My trip began with a flight out of Denver, taking me over the yellow prairies of Colorado and into the beautiful city of Austin, Texas, where I picked up a colleague at the University.
From Austin, it takes about 8 hours to drive out to the observatory. The trip takes us through land that used to be littered with oil pumps as far as the eye could see. But in the past few years, the drilling machines have quietly been replaced with vast fields of wind turbines. It's now one of my favorite parts of the drive, since I can't help but think how this renewable energy source ultimately comes from our own star, the Sun.
Not long after passing the wind farms, the landscape starts to get more mountainous. Most observatories are built in dry remote locations, far from the city lights, and usually at higher elevations to get above as much of the Earth's atmosphere as possible.
Just down the mountain from the telescope domes, we check in to the Astronomer's Lodge, where we will spend most of each day sleeping in small but comfortable guest rooms with black metal window shades that normally hide the beautiful views.
The kitchen staff prepare hot cafeteria-style meals for dinner every day, and keep a refrigerator well stocked with items for breakfast and night-lunch. During dinner, the astronomers sit together and talk about their individual research projects, the quality of the weather and atmosphere on the previous night, and the prospects for continuing to have good observing conditions.
After dinner, we start our workday by walking just up the hill to the dome. In this case, we will be using the first telescope to be built on this mountain, back in the 1930's.
One of the things I like best about McDonald Observatory is that astronomers get to run the telescopes themselves. Most of the larger observatories now have trained technicians who operate the telescope and the dome, moving from one target to the next at the request of the astronomer. Here we get the chance to be closer to the sky, moving the telescope from a console situated on the floor inside the dome.

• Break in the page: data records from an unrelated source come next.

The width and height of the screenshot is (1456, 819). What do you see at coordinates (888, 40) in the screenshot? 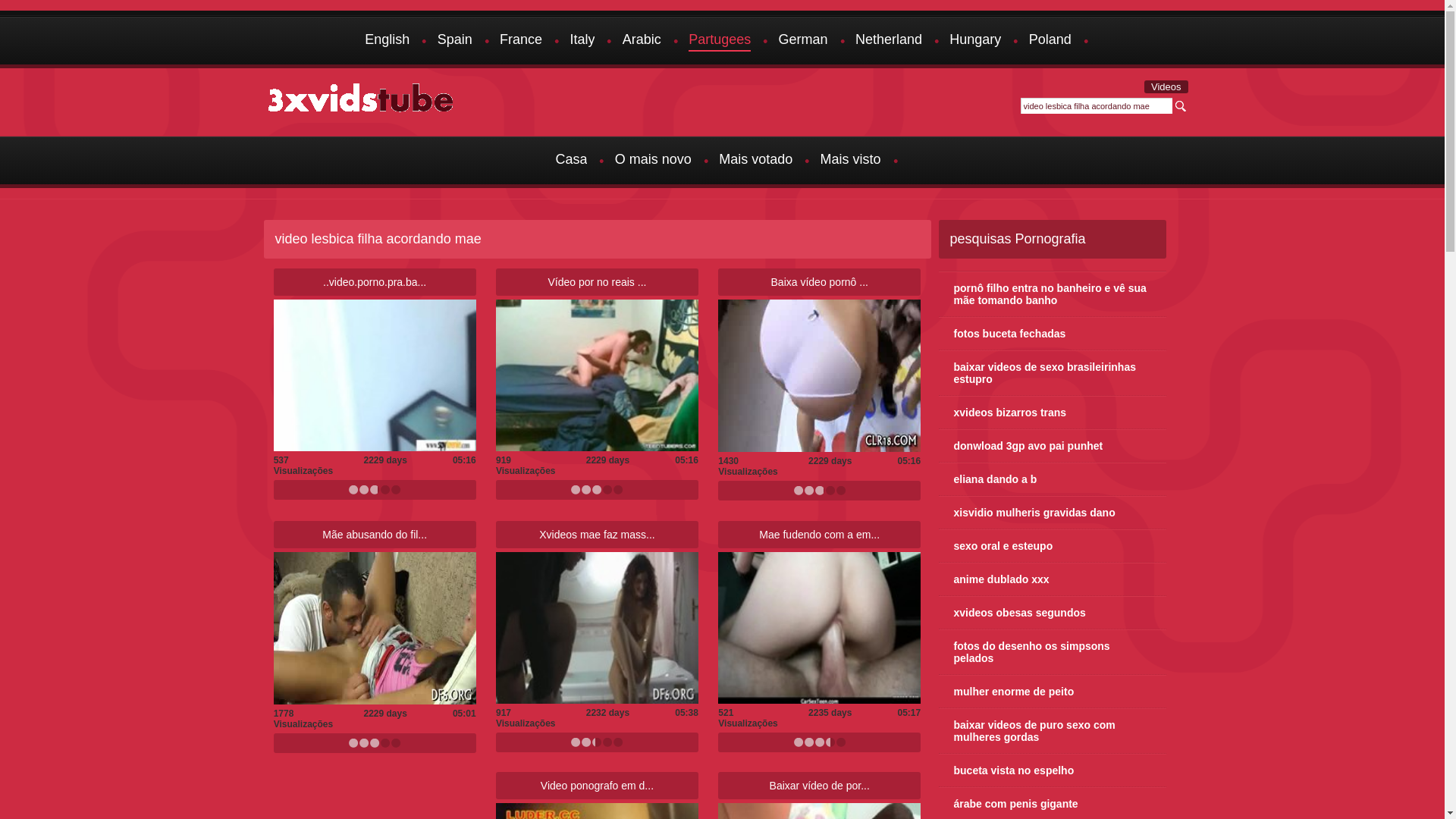
I see `'Netherland'` at bounding box center [888, 40].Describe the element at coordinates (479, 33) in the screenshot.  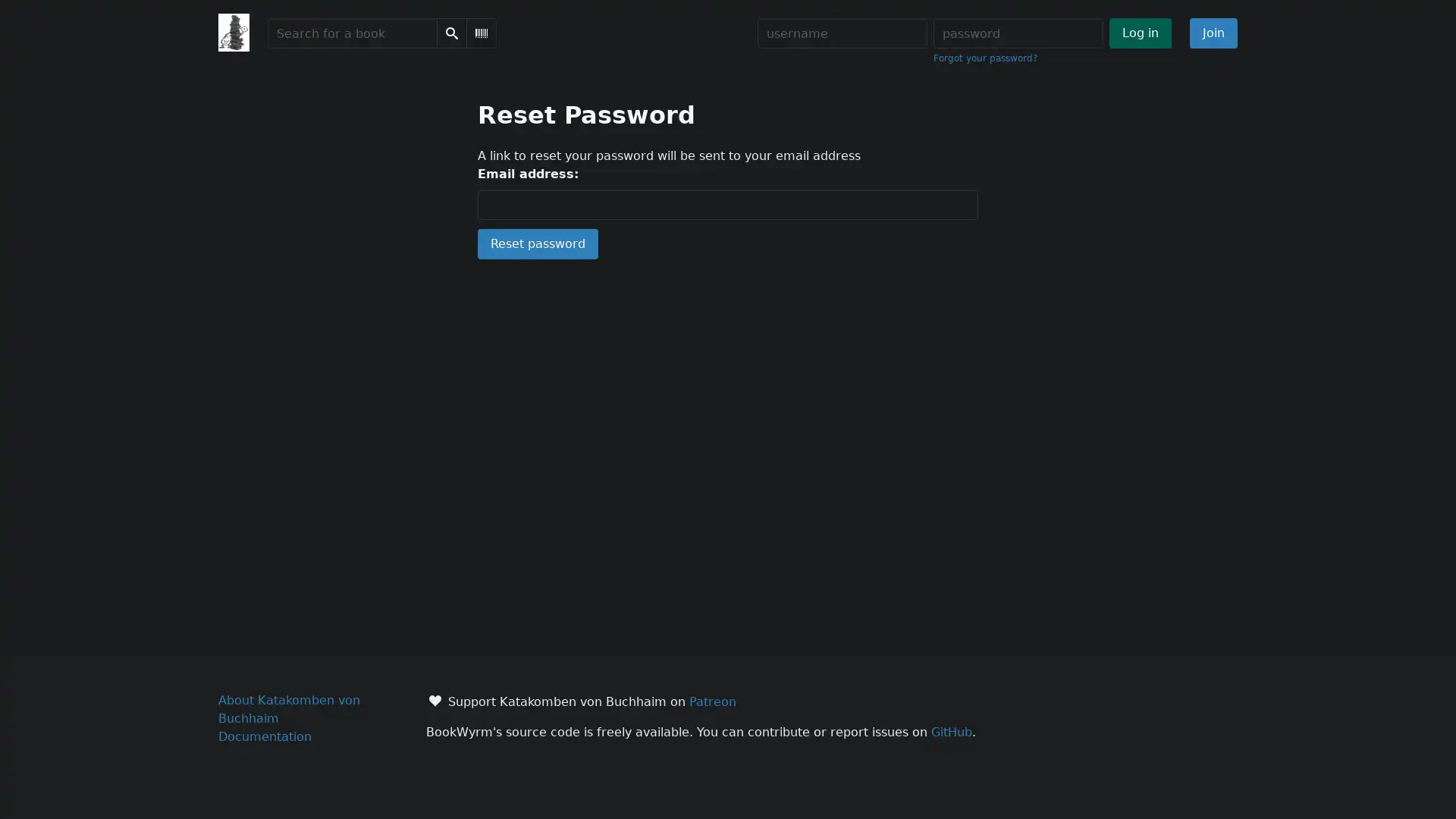
I see `Scan Barcode` at that location.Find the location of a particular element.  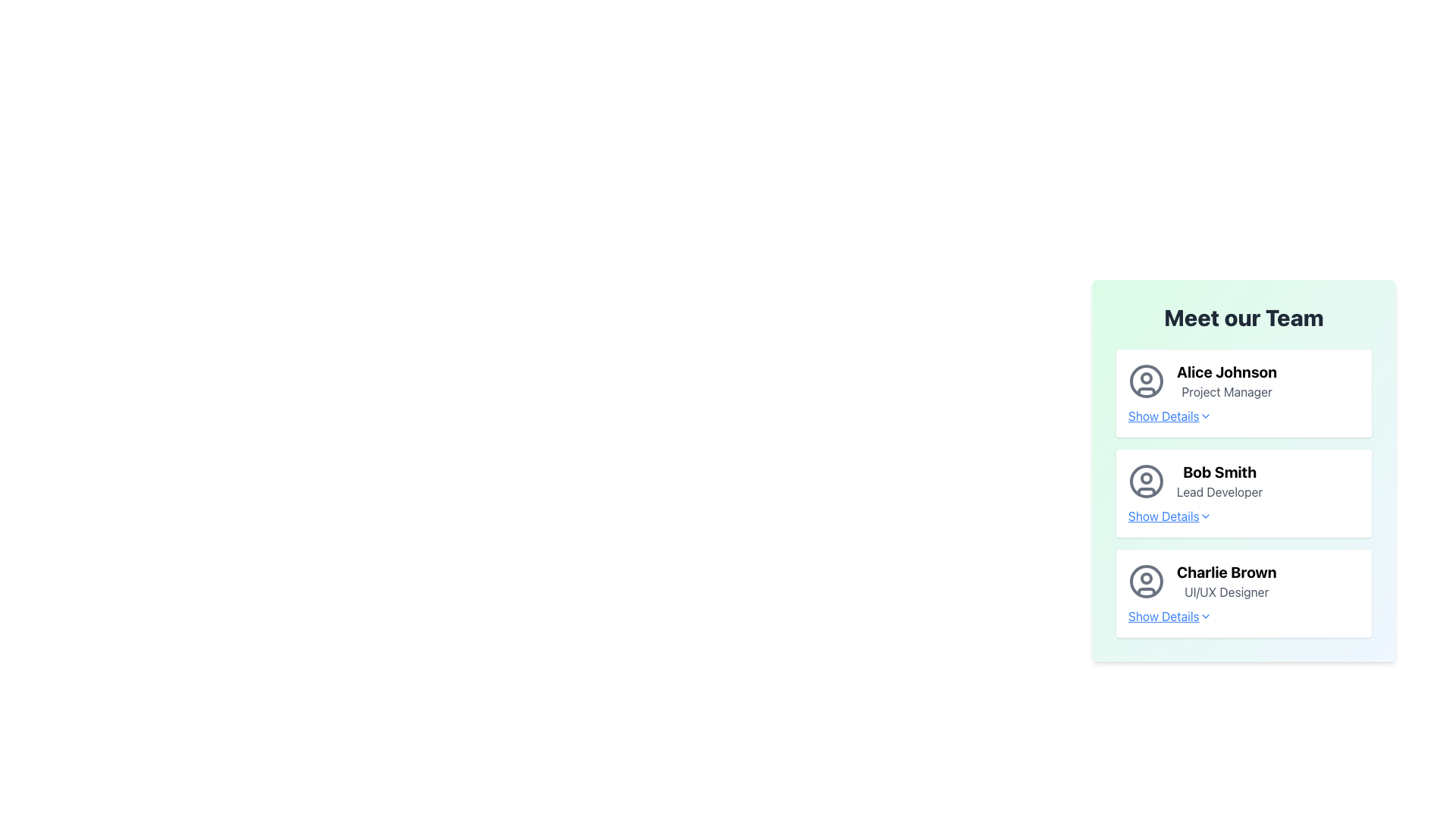

the 'Show Details' interactive link, which is styled with blue color and an underline, located at the bottom of the third card in the 'Meet our Team' section under 'Charlie Brown' and 'UI/UX Designer' is located at coordinates (1244, 617).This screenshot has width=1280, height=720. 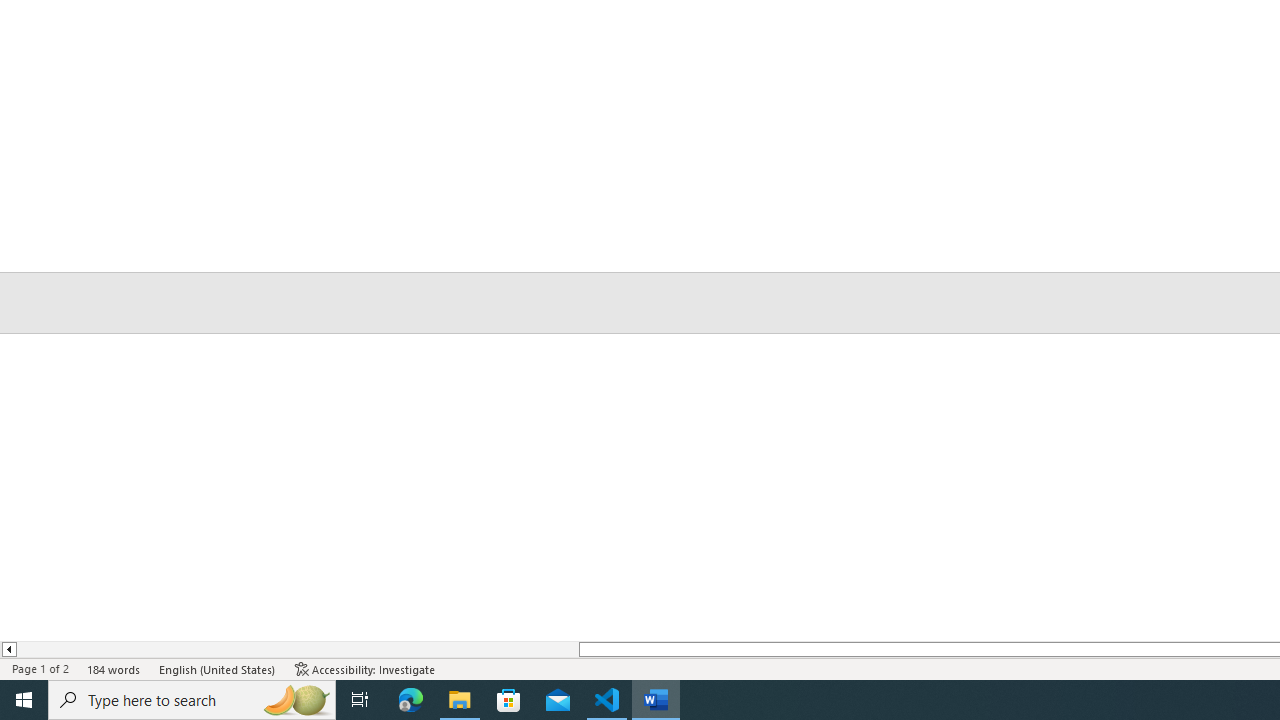 I want to click on 'Page left', so click(x=296, y=649).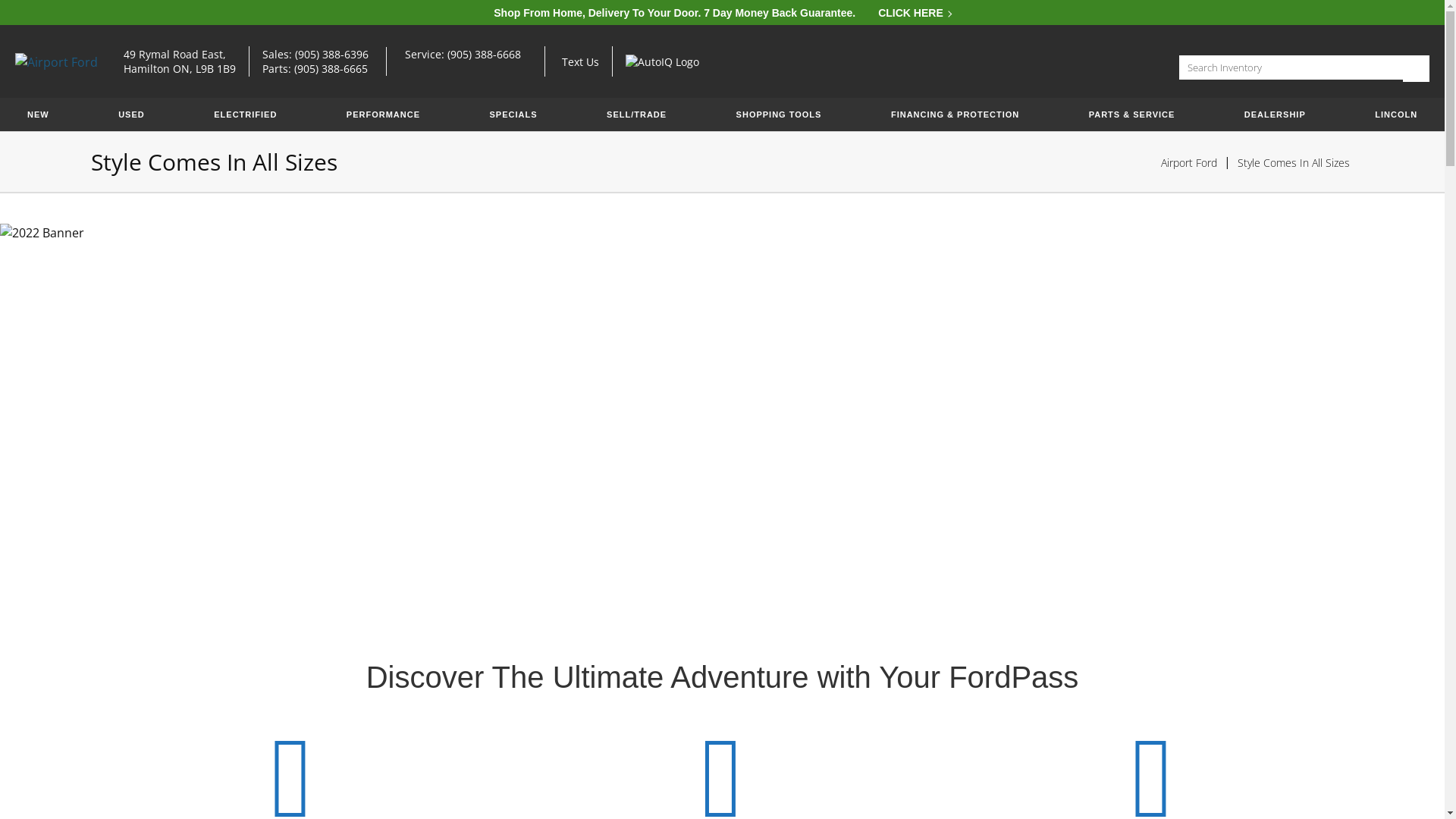 This screenshot has width=1456, height=819. What do you see at coordinates (38, 114) in the screenshot?
I see `'NEW'` at bounding box center [38, 114].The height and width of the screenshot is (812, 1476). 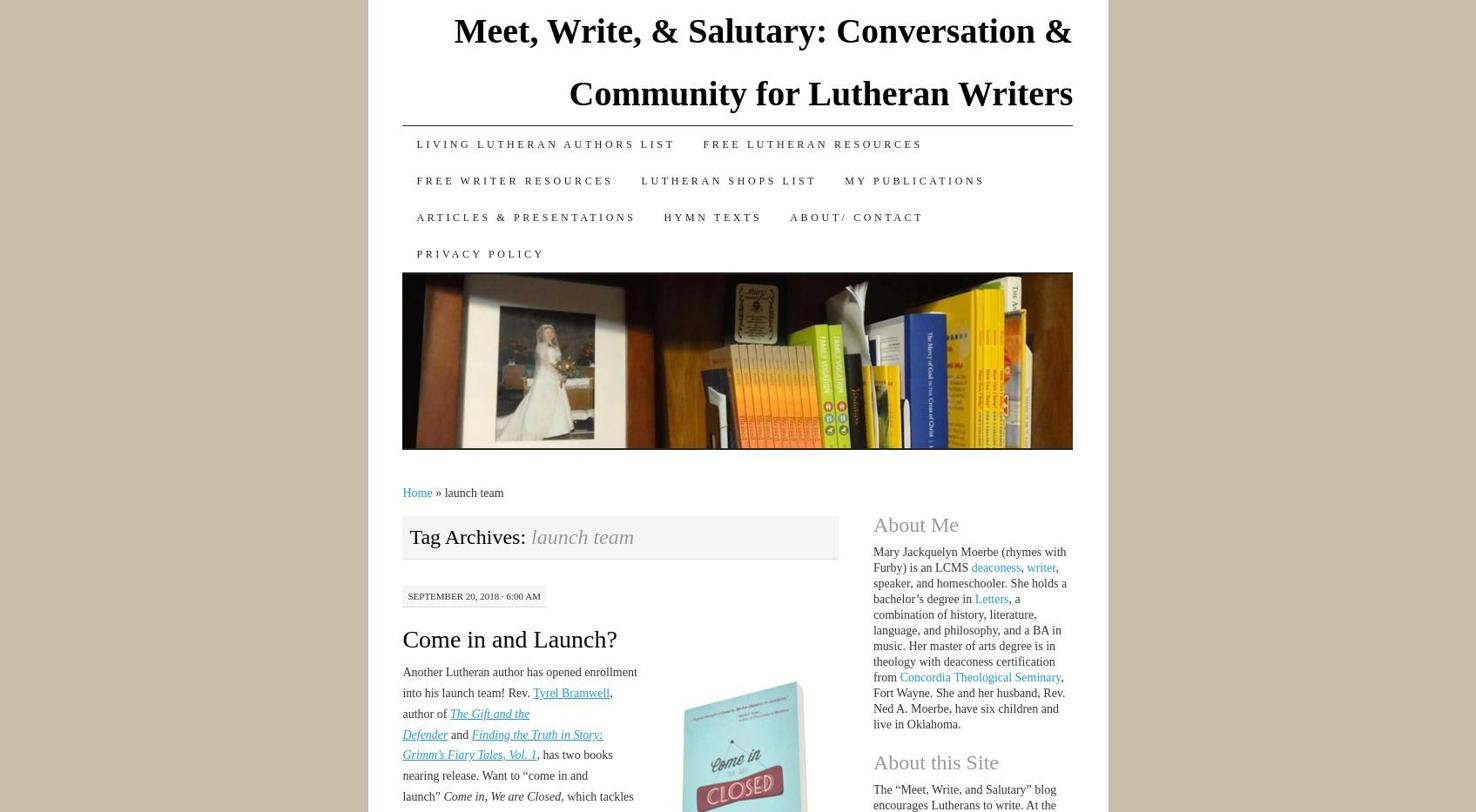 What do you see at coordinates (967, 559) in the screenshot?
I see `'Mary Jackquelyn Moerbe (rhymes with Furby) is an LCMS'` at bounding box center [967, 559]. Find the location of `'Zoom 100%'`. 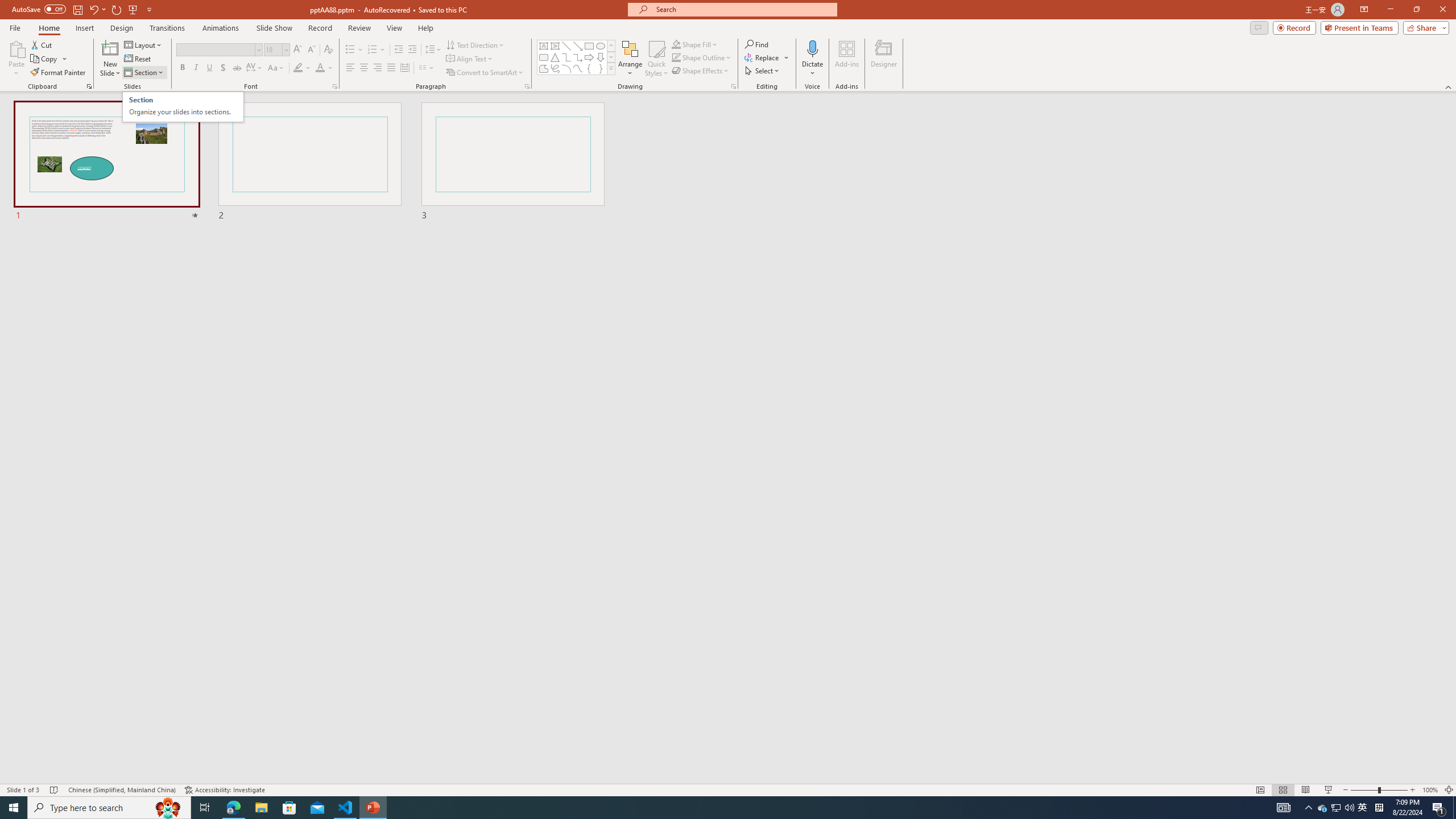

'Zoom 100%' is located at coordinates (1430, 790).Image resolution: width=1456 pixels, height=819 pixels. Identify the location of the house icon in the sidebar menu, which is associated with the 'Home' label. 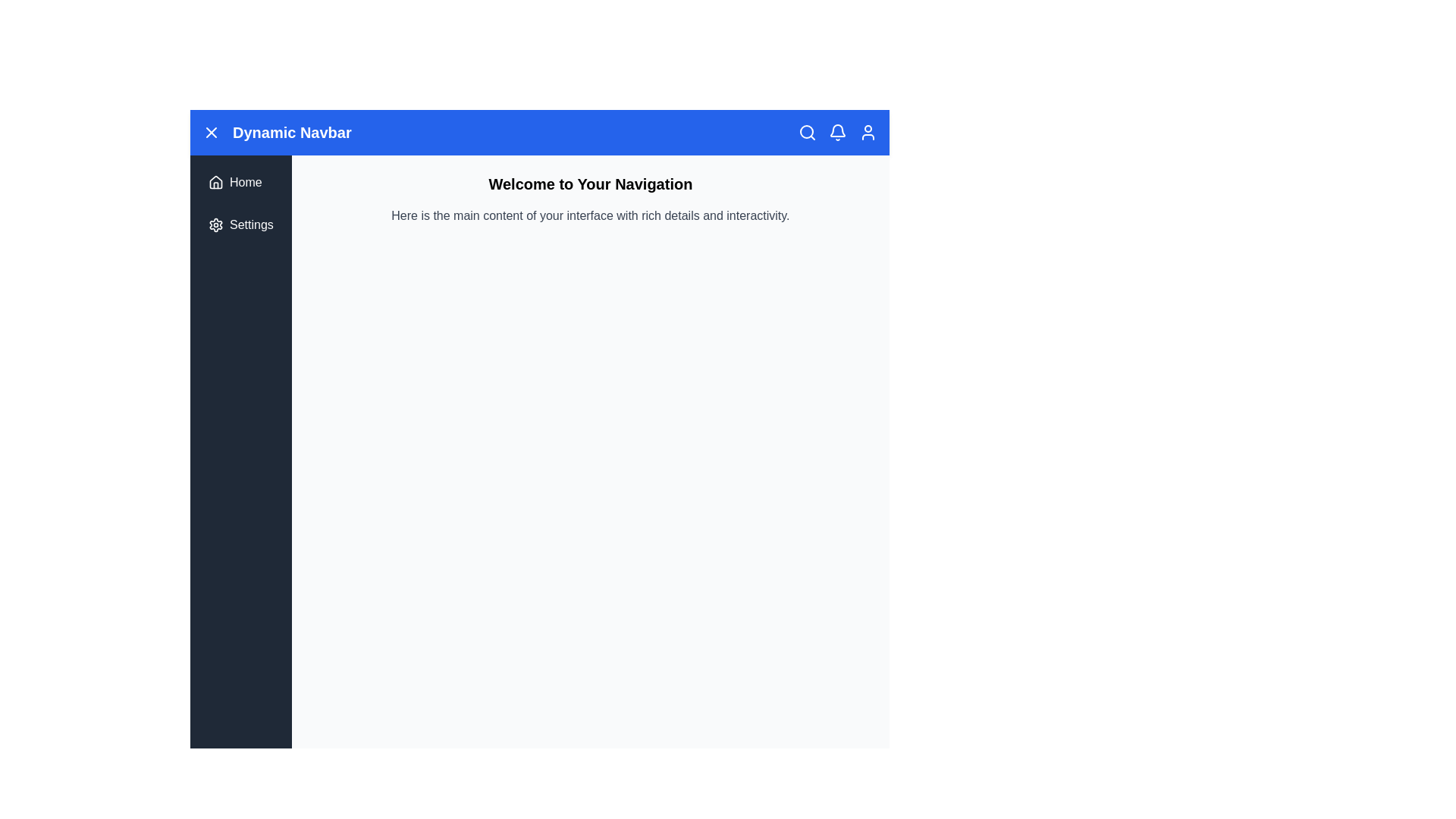
(215, 180).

The tilted mount is aligned with the rotation axis of the Earth, so a small motor allows us to follow the stars as they move across the sky. Our instrument is basically a high-quality digital camera, mounted at the top end of the telescope.
When the Sun finally sets, we stroll around the catwalk to check the weather. It's a clear, beautiful night in west Texas.
Although we will occasionally go outside to check for clouds during the night, we will spend most of our time in the control room, just next to the dome floor. For the next 10 hours we will be sitting in front of these computer screens, listening to music, and talking about our science.
Once we point the telescope at our target, we begin taking digital pictures of a small patch of the sky that contains only a few stars. We take a new picture every 10 seconds, and use our own custom-made software to analyze the images. This allows us to monitor the effect of the atmosphere, which causes the images to be slightly blurred. We also monitor how well the telescope is focused, so we can make small changes to improve the quality of the observations.
Our research project requires that we monitor the amount of light coming from our target throughout the course of the evening. We see the star emit more light, then less, then more, in a very regular pattern. By analyzing this pattern, we will learn about the interior of the star.
The following afternoon, we take another quick look at the observations to see whether we need to change anything the next night to accomplish our scientific goals. If there's any time left before dinner, we might be able to spend a few minutes enjoying the beautiful scenery from the top of this mountain.
After a week at the telescope, if we are reasonably lucky with the weather, we will have enough data to analyze and interpret back in Boulder for the next 6 months or so.